Tre le storie dell'agente della Squadra Omicidi che sono state ristampate: la celebre Il caso Geronimo (Nizzi-Ramella, n. 6 del 1988), il giallo classico di Un volto nella notte (Nizzi-Trigo, n. 14 del 1989) e la spettacolare Una giornata nera (D'Antonio-Brindisi, tratta dallo Speciale del 1995). Per chi volesse iniziare a conoscere il personaggio, si tratta di un buon viatico. Nella prima storia tre persone, tutte a vario titolo legate alla produzione di un film western, vengono uccise da una freccia navajo alla gola, scoccata da un misterioso arciere; è un viaggio negli aspetti più torbidi della mente umana, un caso apparentemente inspiegabile con un impeccabile finale a sorpresa. Un volto nella notte, come ho già detto, è un giallo dalla struttura più classica. Una sessantenne viene uccisa nel proprio letto per una rapina finita male; la verità, ancora una volta, dimostrerà che nulla è come sembra e che l'apparenza delle cose spesso nasconde l'impensabile. Una giornata nera è invece una storia lunga rispetto al classico formato delle 94 tavole, un meccanismo narrativo a orologeria di rara perfezione. Attraverso gli occhi della recluta Stone, assistiamo a un giorno di ordinaria follia alla centrale della Squadra Omicidi di New York; una storia corale dura e amara che lascia un segno profondo nel lettore.
Nick Raider oggi potrebbe apparire come un personaggio datato. In linea di massima sono d'accordo con questa definizione, ma non ritengo che l'aggettivo vada inteso in senso negativo, tutt'altro. La testata ha il fascino delle vecchie stazioni di polizia piene di "scartoffie", con le sigarette sempre accese, un tocco di machismo e qualche battuta da caserma. Conserva intatto quel linguaggio d'antan che può anche apparire politicamente scorretto, dove abbondano parole che oggi fanno sorridere, come "sbirro" e "piedipiatti". E ancora, ricordiamo gli inseguimenti che rasentano l'incredibile, la pistola sempre in pugno, la spalla dell'eroe con tratti macchiettistici (il mitico Marvin Brown), il colpo d'accetta che divide i buoni dai cattivi con qualche lieve sfumatura di "grigio", e così via. Ebbene, tutto ciò è indiscutibilmente vecchio. Eppure è bello, divertente e persino rilassante, quantomeno per una fascia di persone che, di fatto, costituiscono lo zoccolo duro di chi ancora legge i fumetti da edicola. In un mercato dominato da graphic novel costosissime, dove i ragazzini oramai seguono altre forme di intrattenimento e hanno quasi dimenticato il fumetto, ci vorrebbe qualcuno che pensasse a quella nicchia di resistenti (ma siamo davvero così pochi?) che ancora si entusiasmano per un poliziesco hard-boiled della vecchia scuola.

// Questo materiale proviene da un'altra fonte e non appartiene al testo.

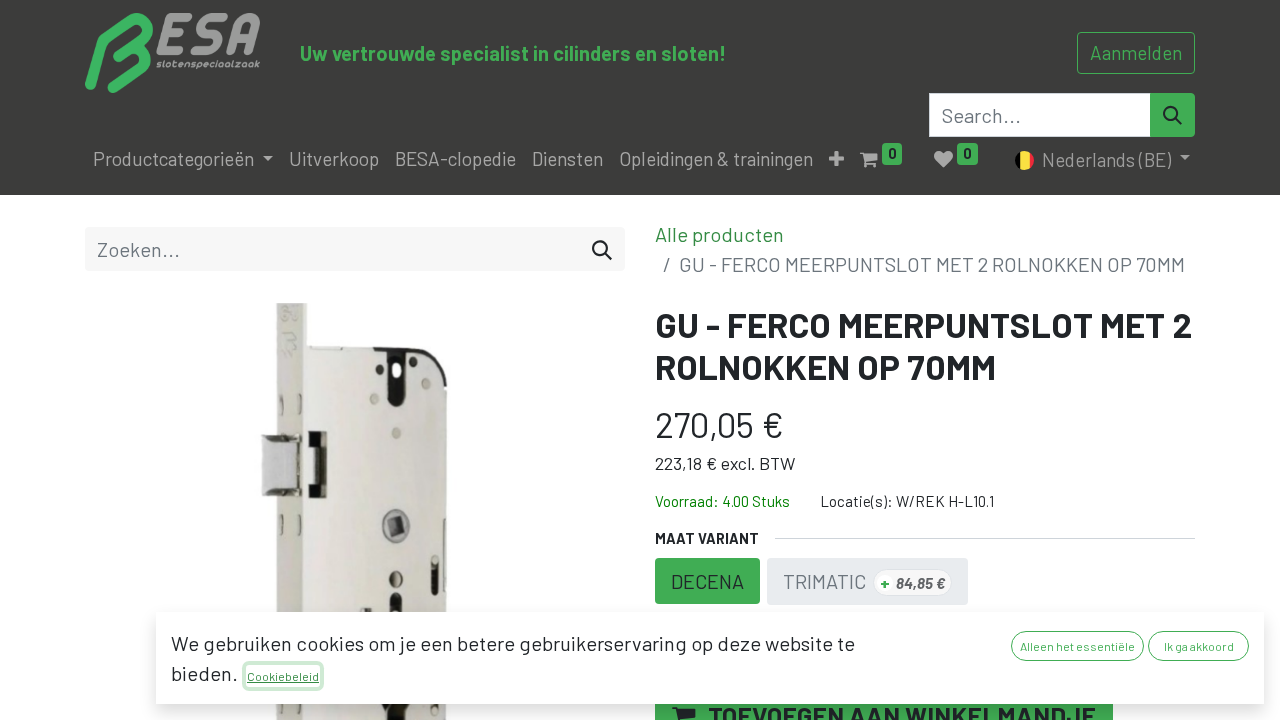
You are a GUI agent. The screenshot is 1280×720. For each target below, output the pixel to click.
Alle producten (719, 234)
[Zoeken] (602, 249)
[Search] (1172, 115)
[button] (836, 159)
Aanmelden (1136, 52)
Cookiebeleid (283, 676)
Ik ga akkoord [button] (1199, 646)
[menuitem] (334, 159)
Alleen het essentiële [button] (1077, 646)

Per quale motivo, dico io, dobbiamo sempre ragionare con gli occhi della contemporaneità? Ritenere che ciò che è nuovo sia per forza migliore o "più bello" è una deriva pericolosa, quantomeno per il nostro senso estetico. La Bonelli recentemente ha lanciato un sondaggio, chiedendo ai suoi lettori, tra le altre cose, quale vecchio personaggio vorrebbero vedere di nuovo in edicola. Nick Raider qualche tempo fa ha fatto capolino con una miniserie, ma sarebbe davvero gradita la ristampa cronologica della serie completa.